Karve had consoled him. ‘If that's so, we're all victims of the Joker, whoever he is. Nobody's party to it, Chris, that you can be sure of.'

But a joke wasn't a joke unless it was shared, Queghan felt. Where was the fun in the Joker laughing quietly to himself in some secluded corner of the universe? Unless, of course, he was mad.

The dichotomy between the Two Disciplines was never more keenly felt than when discussing the underlying purpose – for as a metaphysical science it was the task of Myth Technology to ask the elemental questions. Queghan had friends on both
sides of the divide: hardliners who believed in a nuts-and-bolts universe holding itself aloft by its own bootstraps, and those others, ‘mystics' as they were somewhat derisively called, who were seeking the Godhead in whatever form it might choose to present itself to human consciousness. There was evidence to support both viewpoints, which was why Queghan found himself in the awkward position of agreeing and disagreeing with the two sides. It was even conceivable that both were right and both were wrong; perhaps there was no eternal all-embracing truth, simply a set of hypotheses which changed according to individual interpretation. The universe as a
fact
didn't exist – truth lay in the eyes of the observer, not in some objective reality which could be codified and classified and set down on micro-tape to rot away in Archives.
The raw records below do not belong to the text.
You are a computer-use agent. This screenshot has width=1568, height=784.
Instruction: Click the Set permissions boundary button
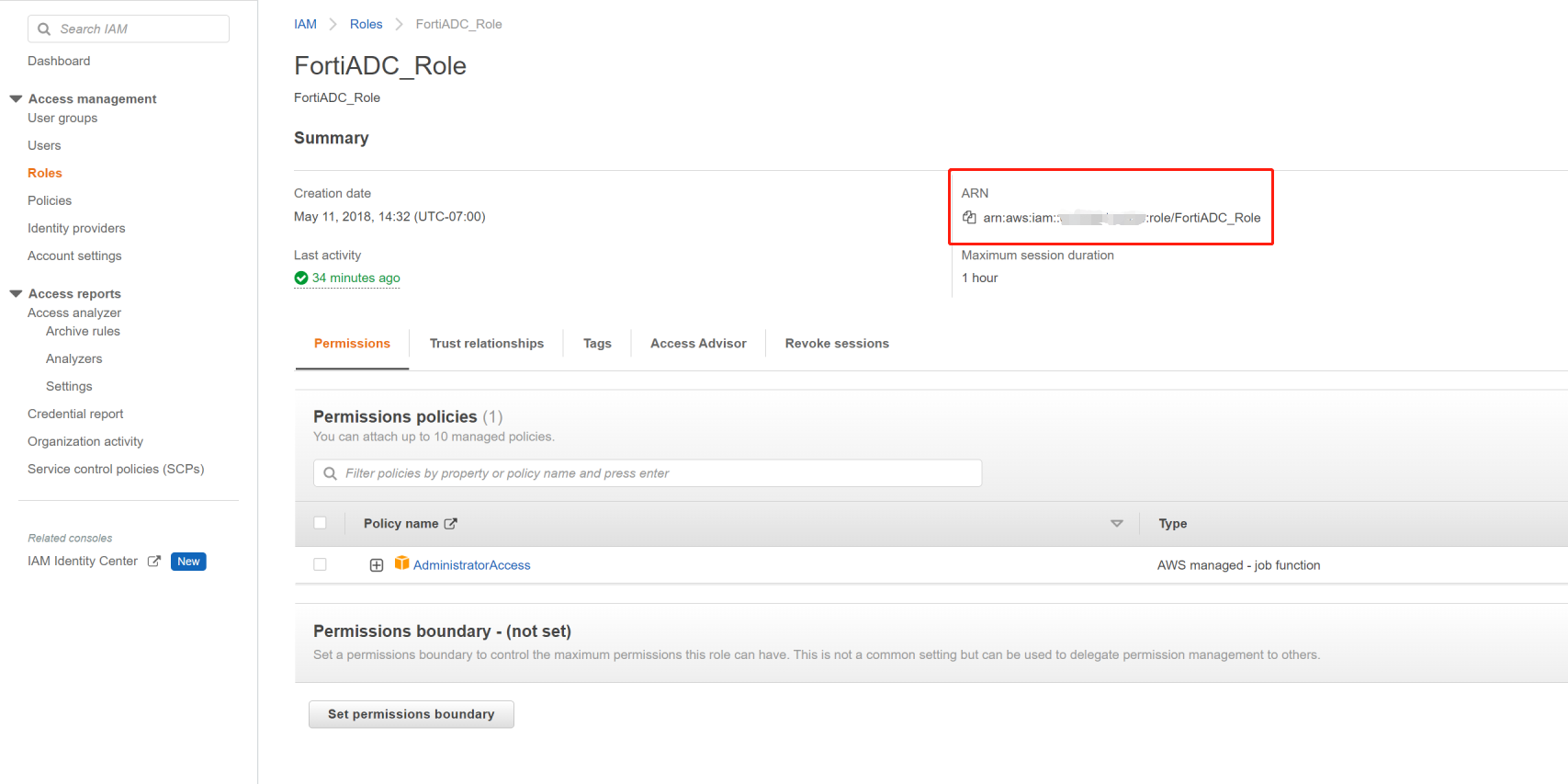pos(411,714)
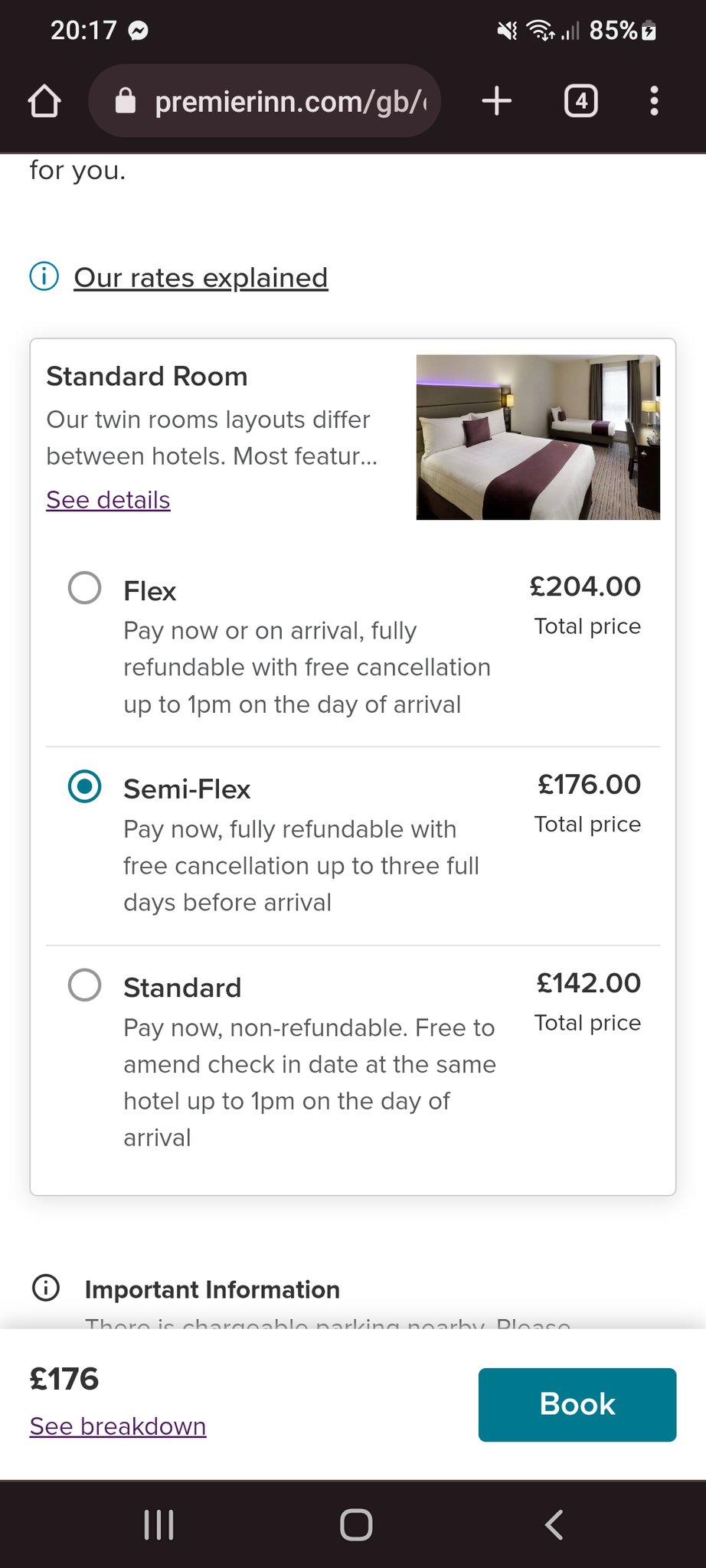Expand the See breakdown price link
Screen dimensions: 706x1568
coord(118,1426)
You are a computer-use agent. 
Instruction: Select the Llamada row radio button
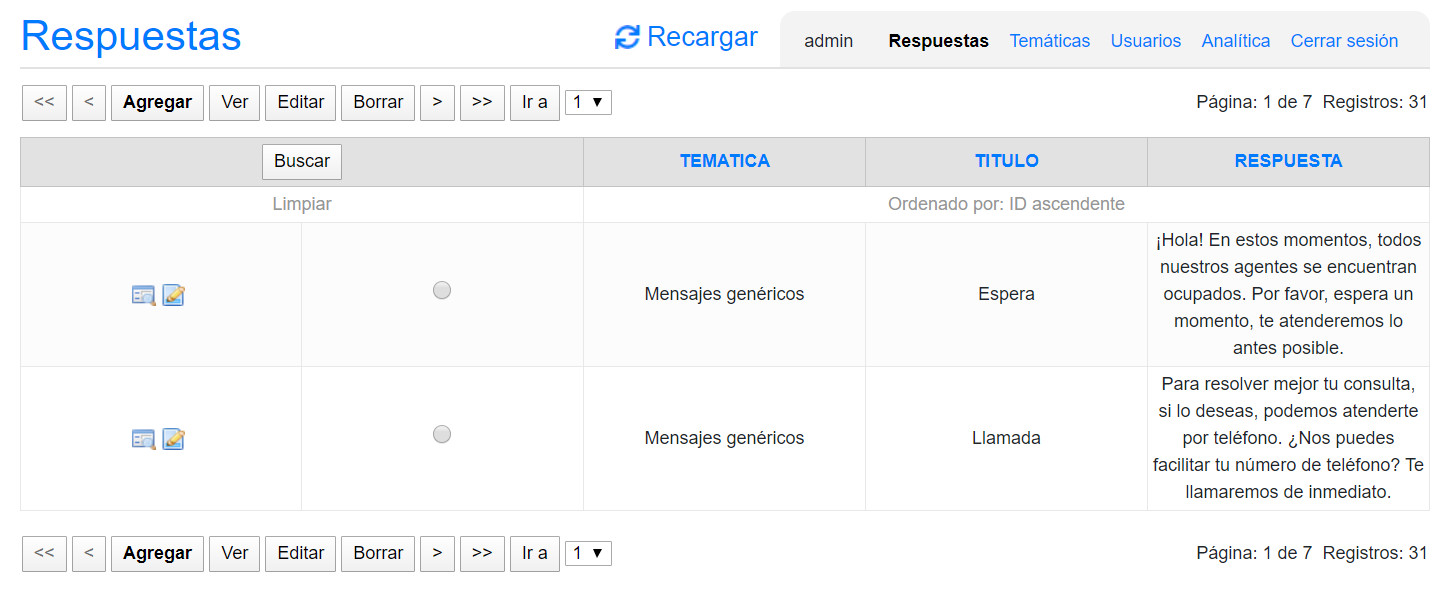[442, 434]
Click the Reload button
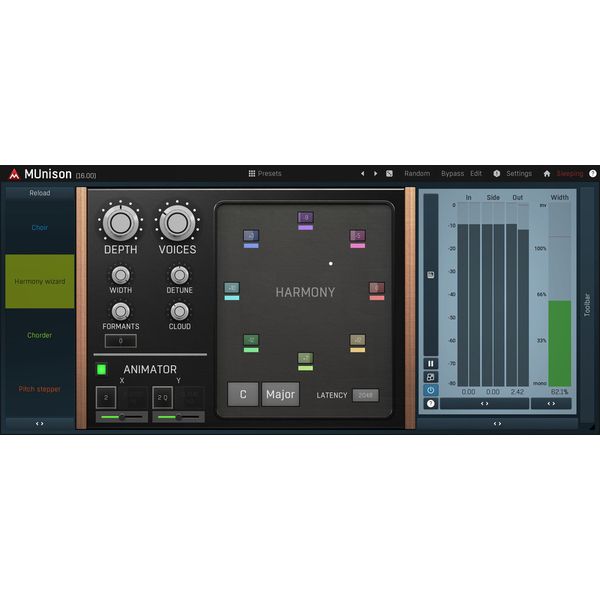The width and height of the screenshot is (600, 600). [x=40, y=193]
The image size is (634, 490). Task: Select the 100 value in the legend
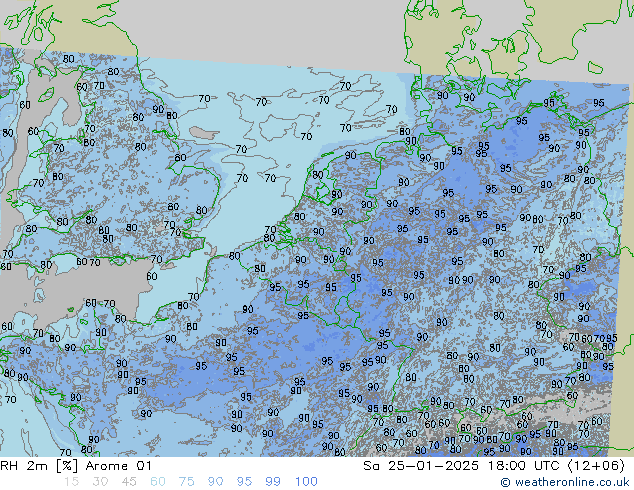click(306, 482)
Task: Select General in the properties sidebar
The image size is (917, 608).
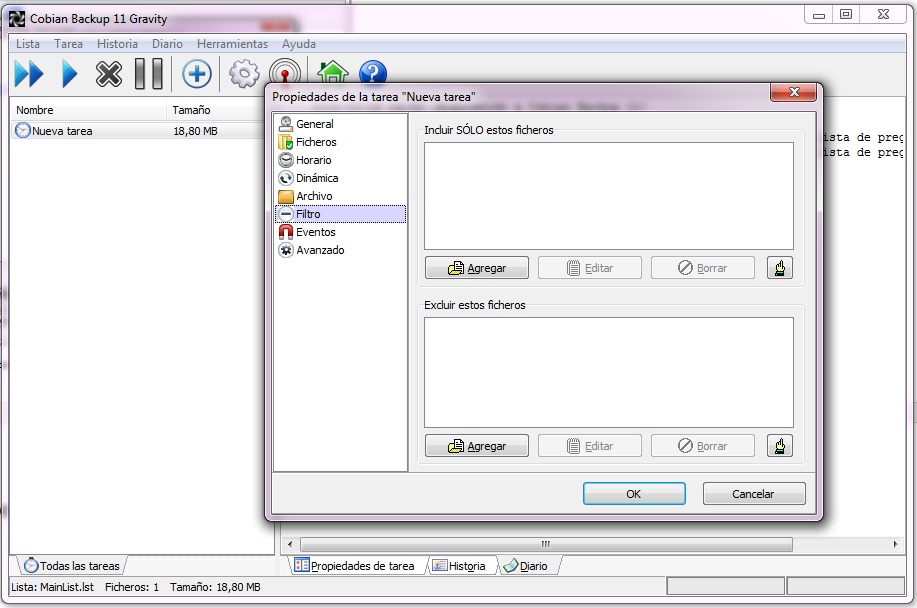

Nevertheless it was depressing, when surveying the work done over centuries since the time of Colonization, not to have arrived at a more positive conclusion. The elemental nature of spacetime was still shrouded in mystery, even though mankind had developed such concepts as the E.M.I. Field, had investigated those regions of infinite spacetime curvature, Temporal Flux Centres, known to scientists Pre-Colonization as Black Holes.

Yes, it was true, much had been achieved: the human species had been liberated from its own backyard, but it still left Queghan with the simplest and yet most complex task of all: wrestling with the enigma of those infuriating, mythical, charming quarks.

*

When the terra-formers had constructed Earth IVn they had given it two moons. There was no valid astrophysical or geographical reason for this, although on the planet itself it did mean that the wave barrages bordering the oceans were able to provide fifty per cent more energy output, utilizing the contra rotation and diametric opposition of the two satellites. And it gave the songwriters a rich new vein of material:
By the Light of the Silvery Moons, Blue Moons, Those Old Devil Moons
, and the latest popular hit,
How High the Moons
.

But there were other effects which hadn't been anticipated
and which caused a good deal of consternation, not to say discomfort. One of these was the disruption of the female menstrual cycle. It now became clear that the 28-day ovulation period was governed by the moon of Old Earth: human evolution over millions of years had taken its cue from the motion of heavenly bodies, and the reproductive cycle was thrown into confusion by the effect of this additional gravitational force. Some women menstruated twice in the month while others ceased having a period at all. So medical science came up with the Anti-Pill to stabilize this unhappy state of affairs and once again women were able to resume their ‘natural' function.

This came as no real surprise to Christian Queghan, for whom Myth Technology was as much a calling as a profession. Every sub-atomic particle – the fact of its existence – affected every other particle in the universe. Subtract a single constituent, just one, and the effect on all the rest would be incalculable. It might be great or small but it would be real and, eventually, apparent.